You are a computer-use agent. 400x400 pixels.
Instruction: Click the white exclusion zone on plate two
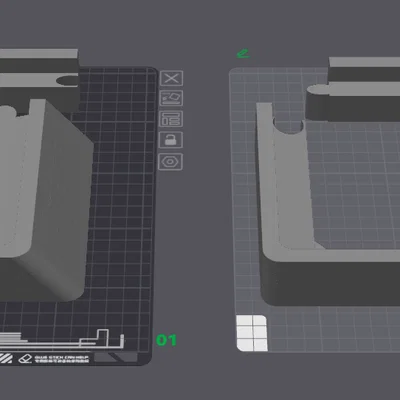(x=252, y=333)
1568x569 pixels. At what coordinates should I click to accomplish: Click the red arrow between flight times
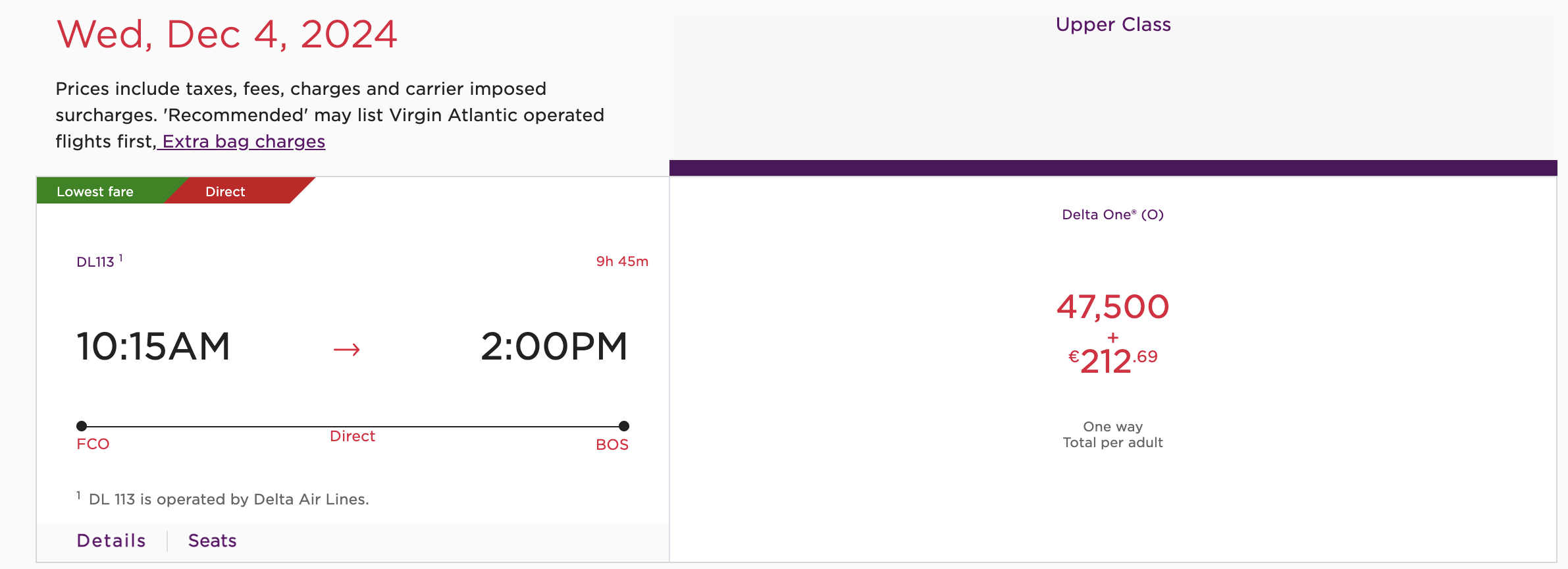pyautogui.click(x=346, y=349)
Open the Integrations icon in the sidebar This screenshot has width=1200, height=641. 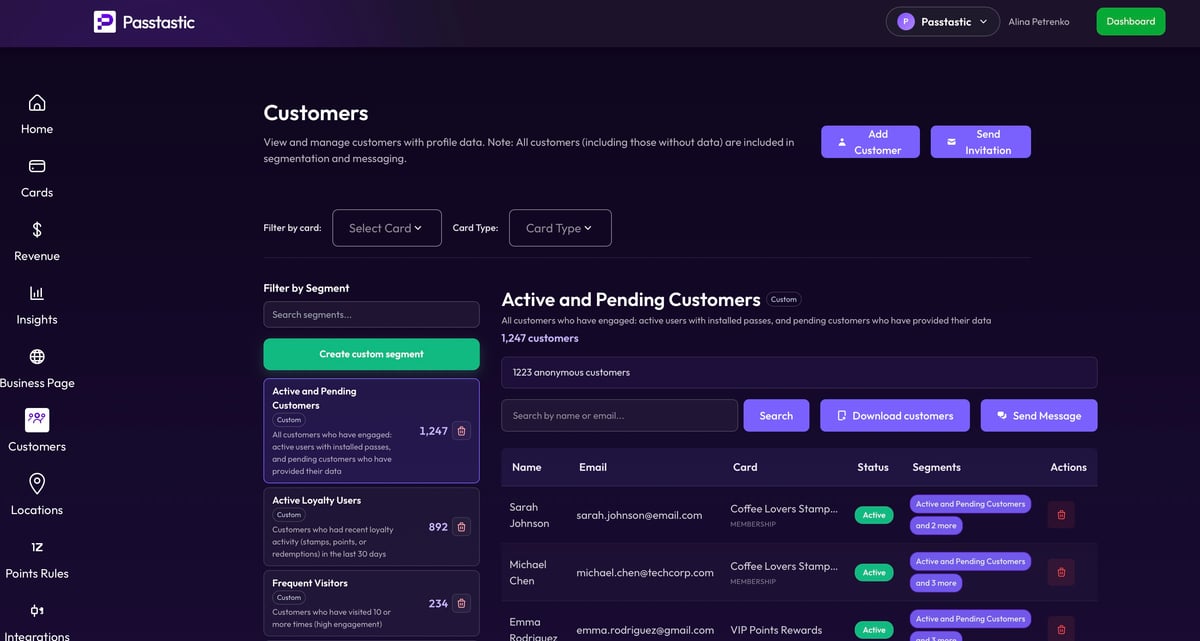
•••••
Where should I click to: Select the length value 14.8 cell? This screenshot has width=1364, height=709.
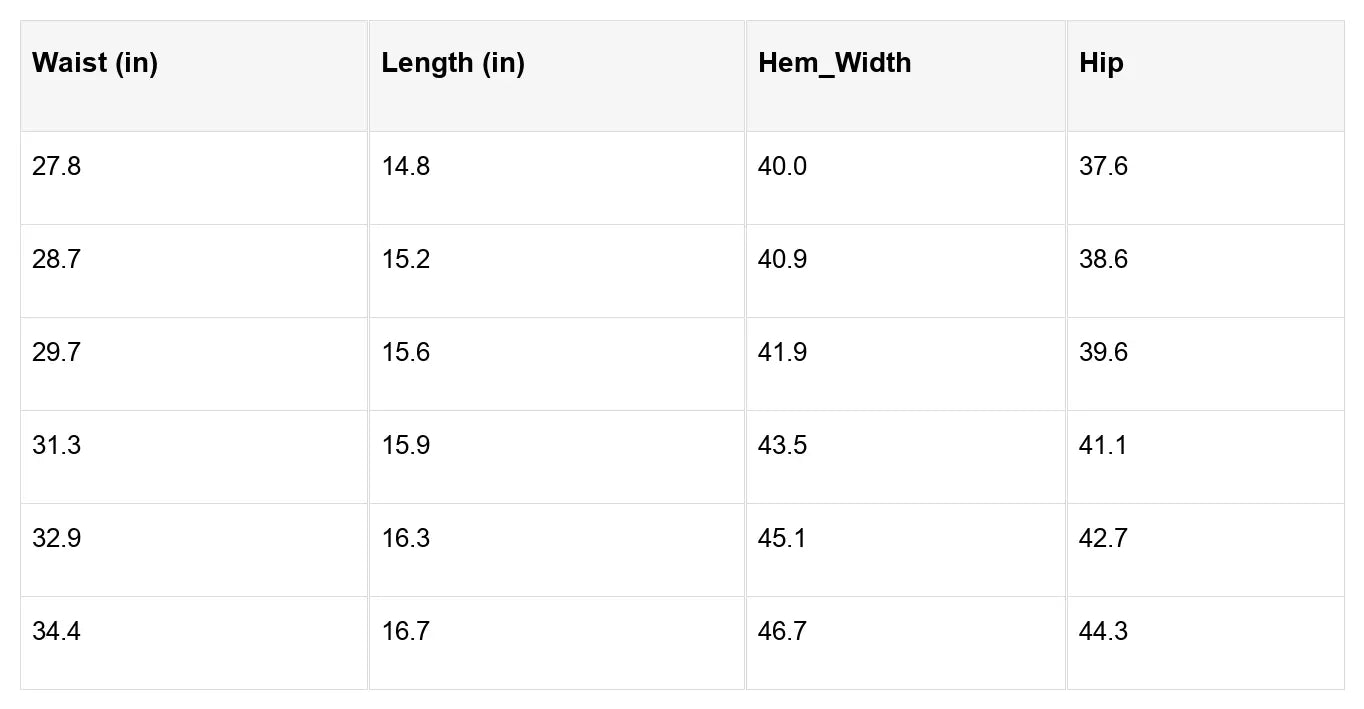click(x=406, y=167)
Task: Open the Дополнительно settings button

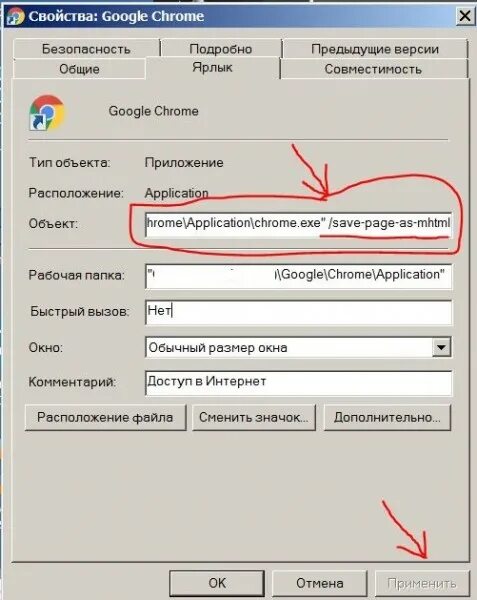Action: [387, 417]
•••••
• GIVEN TASK
Can you give the listing lines starting with the line that contains "1568x569 pixels. At" and going on through the line that contains "Open the Integrations" as a Markdown table with the columns Row and Listing line, skipping blank lines and leaving out the pictures?

• TASK SOLUTION
| Row | Listing line |
|---|---|
| 1 | 1568x569 pixels. At what coordinates should I click to accomplish: Click the red arrow between flight times |
| 2 | pyautogui.click(x=346, y=349) |
| 3 | Open the Integrations icon in the sidebar This screenshot has width=1200, height=641.  |